** BRIEF **
Rewrite the entries below, substituting "Directive" for every "Instruction" and leaving everything else unchanged.

** INFORMATION PROVIDED **
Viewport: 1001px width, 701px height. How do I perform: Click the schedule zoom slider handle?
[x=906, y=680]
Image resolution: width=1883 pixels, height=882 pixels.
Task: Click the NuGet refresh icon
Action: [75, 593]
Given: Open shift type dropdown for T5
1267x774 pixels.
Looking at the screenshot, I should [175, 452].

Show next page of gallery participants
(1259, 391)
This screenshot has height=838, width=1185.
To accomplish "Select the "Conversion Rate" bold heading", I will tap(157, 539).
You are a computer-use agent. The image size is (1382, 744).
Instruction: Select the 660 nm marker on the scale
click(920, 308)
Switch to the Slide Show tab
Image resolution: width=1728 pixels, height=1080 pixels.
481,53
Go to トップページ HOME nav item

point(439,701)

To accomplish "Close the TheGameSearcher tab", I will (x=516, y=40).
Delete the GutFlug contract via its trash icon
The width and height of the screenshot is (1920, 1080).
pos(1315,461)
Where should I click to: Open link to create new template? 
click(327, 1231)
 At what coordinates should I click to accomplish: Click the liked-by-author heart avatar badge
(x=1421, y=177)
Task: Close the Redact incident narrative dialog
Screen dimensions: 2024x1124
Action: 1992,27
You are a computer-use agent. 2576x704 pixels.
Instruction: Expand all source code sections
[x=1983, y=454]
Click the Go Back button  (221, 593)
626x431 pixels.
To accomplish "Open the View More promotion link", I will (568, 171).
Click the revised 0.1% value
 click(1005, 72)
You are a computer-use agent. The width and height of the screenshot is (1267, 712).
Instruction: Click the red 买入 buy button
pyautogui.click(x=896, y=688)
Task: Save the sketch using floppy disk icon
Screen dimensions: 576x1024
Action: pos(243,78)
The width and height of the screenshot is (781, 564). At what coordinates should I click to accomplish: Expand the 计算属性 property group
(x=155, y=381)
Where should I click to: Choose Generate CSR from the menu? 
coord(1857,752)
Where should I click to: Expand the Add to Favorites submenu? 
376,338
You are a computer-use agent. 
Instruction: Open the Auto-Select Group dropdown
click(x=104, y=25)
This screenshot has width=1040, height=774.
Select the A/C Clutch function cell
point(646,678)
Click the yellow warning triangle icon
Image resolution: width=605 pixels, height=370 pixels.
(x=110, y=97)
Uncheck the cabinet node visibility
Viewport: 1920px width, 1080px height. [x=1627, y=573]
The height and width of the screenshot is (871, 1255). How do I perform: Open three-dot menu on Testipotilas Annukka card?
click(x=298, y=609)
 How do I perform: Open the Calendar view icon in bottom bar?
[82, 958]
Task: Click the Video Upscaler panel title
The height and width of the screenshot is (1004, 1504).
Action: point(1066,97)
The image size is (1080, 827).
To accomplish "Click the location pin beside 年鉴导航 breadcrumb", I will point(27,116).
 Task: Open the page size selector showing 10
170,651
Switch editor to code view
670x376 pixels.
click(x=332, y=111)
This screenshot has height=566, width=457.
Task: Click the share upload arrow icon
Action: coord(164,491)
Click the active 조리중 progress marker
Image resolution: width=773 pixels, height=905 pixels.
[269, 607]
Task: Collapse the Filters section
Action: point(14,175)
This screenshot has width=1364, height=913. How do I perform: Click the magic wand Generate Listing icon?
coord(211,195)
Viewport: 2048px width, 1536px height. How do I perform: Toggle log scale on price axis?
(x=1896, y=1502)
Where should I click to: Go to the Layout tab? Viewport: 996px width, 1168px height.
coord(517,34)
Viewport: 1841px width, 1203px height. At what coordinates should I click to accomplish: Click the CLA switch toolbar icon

** COMPLETE ANSWER **
Viewport: 1001px width, 701px height. How do I perform: Click the schedule zoom slider handle?
[x=906, y=680]
Image resolution: width=1883 pixels, height=882 pixels.
Task: Click the NuGet refresh icon
Action: [75, 593]
Given: Open shift type dropdown for T5
1267x774 pixels.
Looking at the screenshot, I should [175, 452].

Show next page of gallery participants
(1259, 391)
This screenshot has height=838, width=1185.
To accomplish "Select the "Conversion Rate" bold heading", I will tap(157, 539).
You are a computer-use agent. The image size is (1382, 744).
Directive: Select the 660 nm marker on the scale
click(920, 308)
Switch to the Slide Show tab
Image resolution: width=1728 pixels, height=1080 pixels.
481,53
Go to トップページ HOME nav item

point(439,701)

To accomplish "Close the TheGameSearcher tab", I will (x=516, y=40).
Delete the GutFlug contract via its trash icon
The width and height of the screenshot is (1920, 1080).
pos(1315,461)
Where should I click to: Open link to create new template? 
click(327, 1231)
 At what coordinates should I click to accomplish: Click the liked-by-author heart avatar badge
(x=1421, y=177)
Task: Close the Redact incident narrative dialog
Screen dimensions: 2024x1124
Action: 1992,27
You are a computer-use agent. 2576x704 pixels.
Directive: Expand all source code sections
[x=1983, y=454]
Click the Go Back button  (221, 593)
626x431 pixels.
To accomplish "Open the View More promotion link", I will (568, 171).
Click the revised 0.1% value
 click(1005, 72)
You are a computer-use agent. The width and height of the screenshot is (1267, 712).
Directive: Click the red 买入 buy button
pyautogui.click(x=896, y=688)
Task: Save the sketch using floppy disk icon
Screen dimensions: 576x1024
Action: pos(243,78)
The width and height of the screenshot is (781, 564). At what coordinates should I click to accomplish: Expand the 计算属性 property group
(x=155, y=381)
Where should I click to: Choose Generate CSR from the menu? 
coord(1857,752)
Where should I click to: Expand the Add to Favorites submenu? 
376,338
You are a computer-use agent. 
Directive: Open the Auto-Select Group dropdown
click(x=104, y=25)
This screenshot has width=1040, height=774.
Select the A/C Clutch function cell
point(646,678)
Click the yellow warning triangle icon
Image resolution: width=605 pixels, height=370 pixels.
(x=110, y=97)
Uncheck the cabinet node visibility
Viewport: 1920px width, 1080px height. [x=1627, y=573]
The height and width of the screenshot is (871, 1255). How do I perform: Open three-dot menu on Testipotilas Annukka card?
click(x=298, y=609)
 How do I perform: Open the Calendar view icon in bottom bar?
[82, 958]
Task: Click the Video Upscaler panel title
The height and width of the screenshot is (1004, 1504).
Action: point(1066,97)
The image size is (1080, 827).
To accomplish "Click the location pin beside 年鉴导航 breadcrumb", I will point(27,116).
 Task: Open the page size selector showing 10
170,651
Switch editor to code view
670x376 pixels.
click(x=332, y=111)
This screenshot has height=566, width=457.
Task: Click the share upload arrow icon
Action: coord(164,491)
Click the active 조리중 progress marker
Image resolution: width=773 pixels, height=905 pixels.
[269, 607]
Task: Collapse the Filters section
Action: point(14,175)
This screenshot has width=1364, height=913. How do I perform: Click the magic wand Generate Listing icon?
coord(211,195)
Viewport: 2048px width, 1536px height. How do I perform: Toggle log scale on price axis?
(x=1896, y=1502)
Where should I click to: Go to the Layout tab? Viewport: 996px width, 1168px height.
coord(517,34)
Viewport: 1841px width, 1203px height. At what coordinates should I click to accomplish: Click the CLA switch toolbar icon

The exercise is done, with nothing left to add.